Requirement:
Without copying any picture, transcribe exactly the lines of the data below from the one containing "Select the Lasso tool" through the one containing "How do I perform: Enable".
Information given START
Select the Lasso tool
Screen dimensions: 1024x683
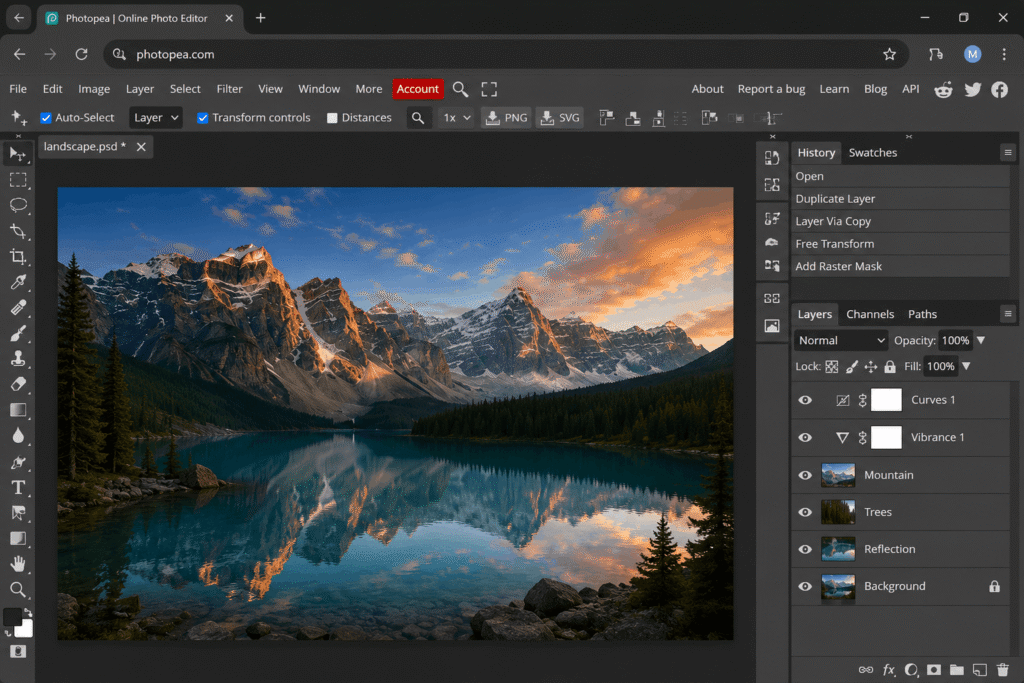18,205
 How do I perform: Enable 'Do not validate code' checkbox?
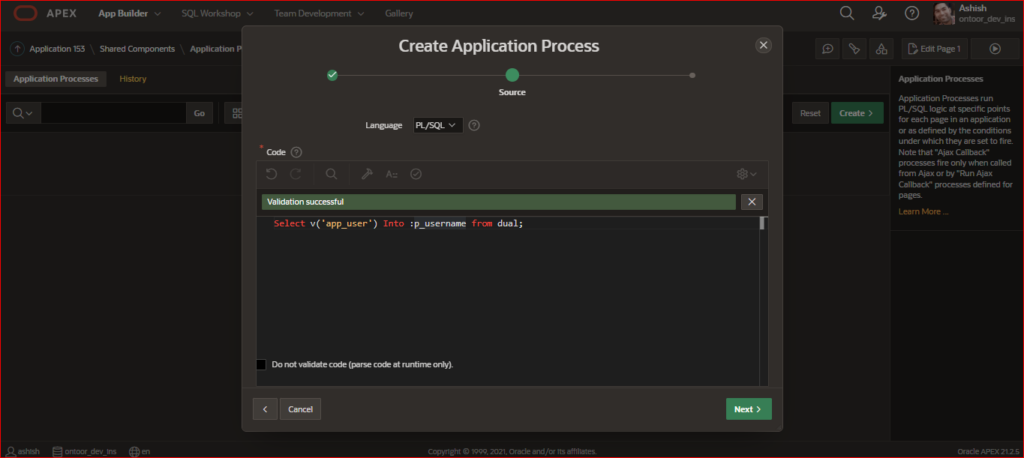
Information given END
Information given START
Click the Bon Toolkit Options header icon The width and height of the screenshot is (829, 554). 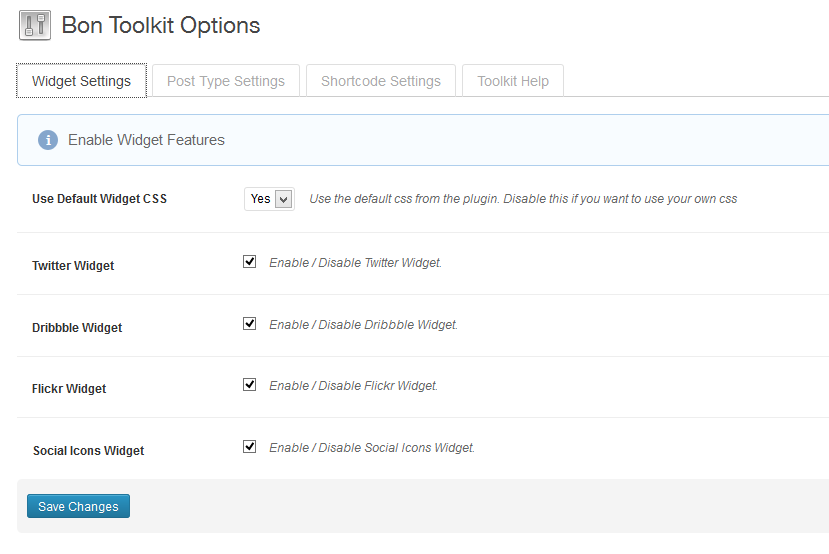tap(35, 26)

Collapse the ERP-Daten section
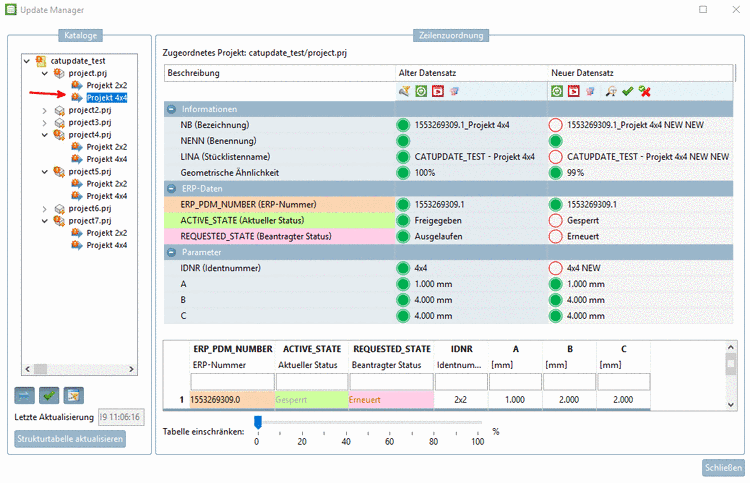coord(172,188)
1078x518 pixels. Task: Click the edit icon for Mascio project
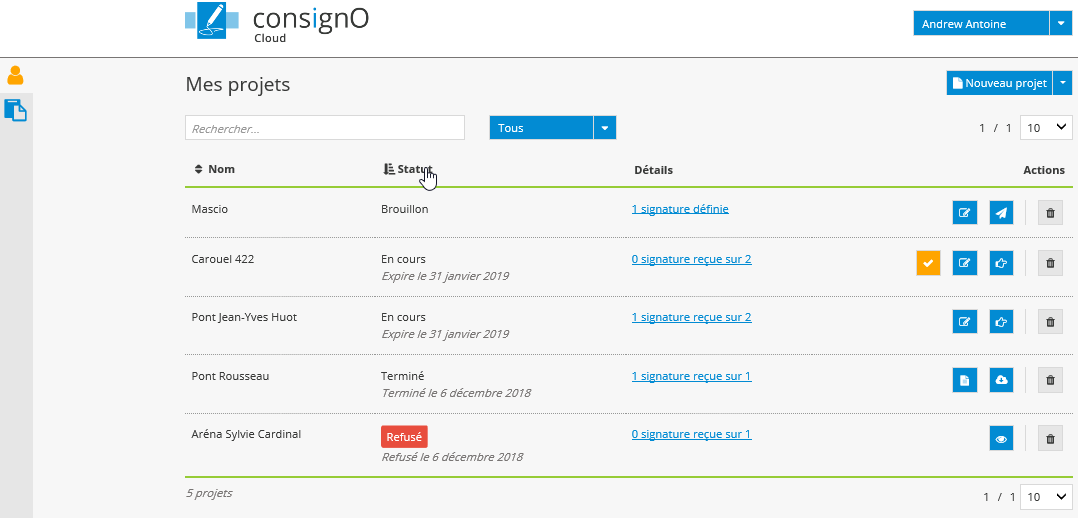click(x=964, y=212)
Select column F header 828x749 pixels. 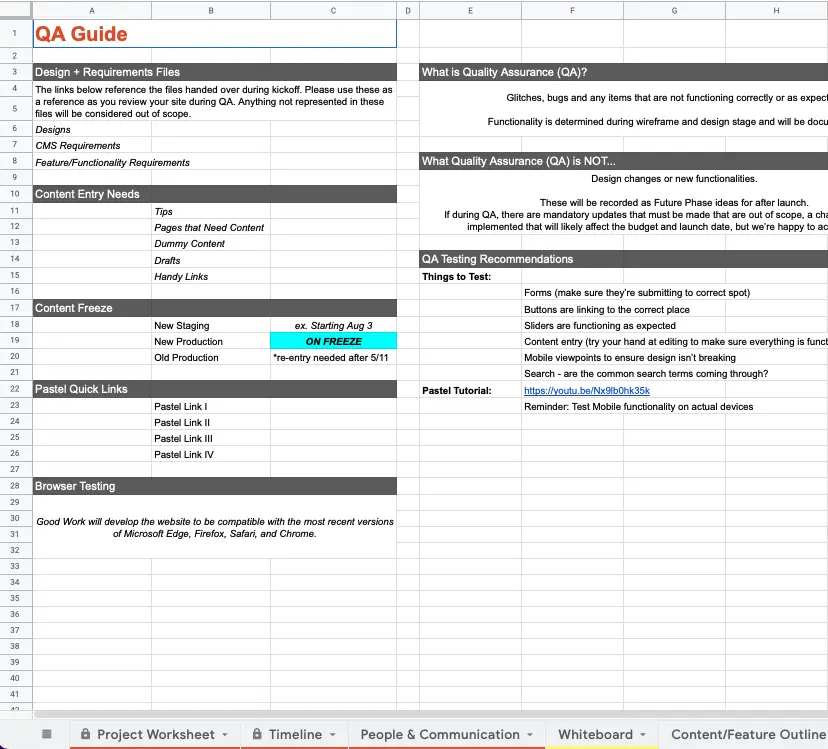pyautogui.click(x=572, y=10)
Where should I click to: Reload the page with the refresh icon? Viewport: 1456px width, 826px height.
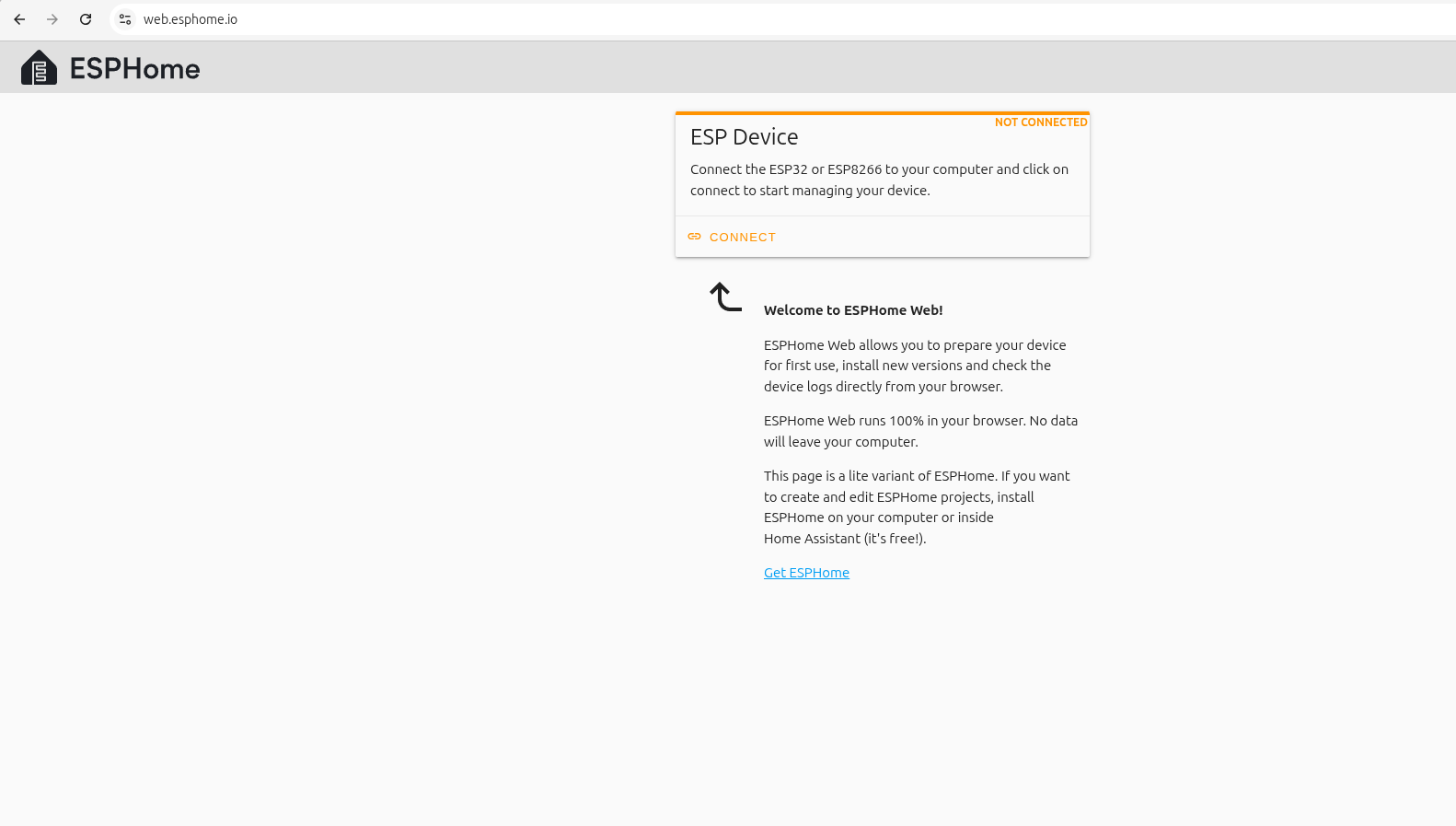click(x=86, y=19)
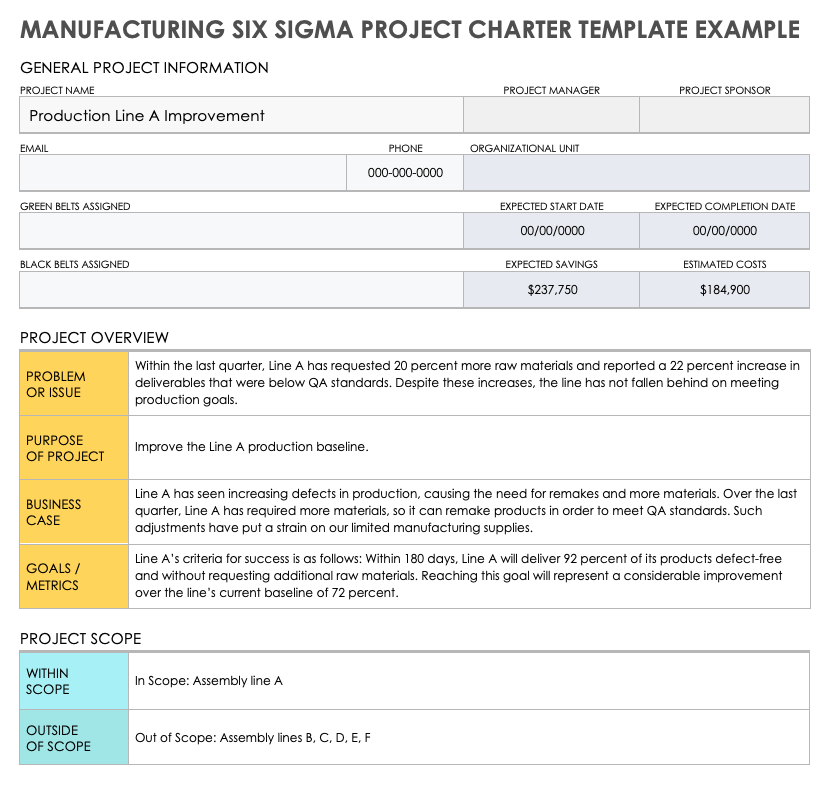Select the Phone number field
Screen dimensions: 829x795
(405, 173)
Information given END
Solution:
Select the Lasso tool
Screen dimensions: 1024x683
18,205
 How do I perform: Enable 'Do not validate code' checkbox?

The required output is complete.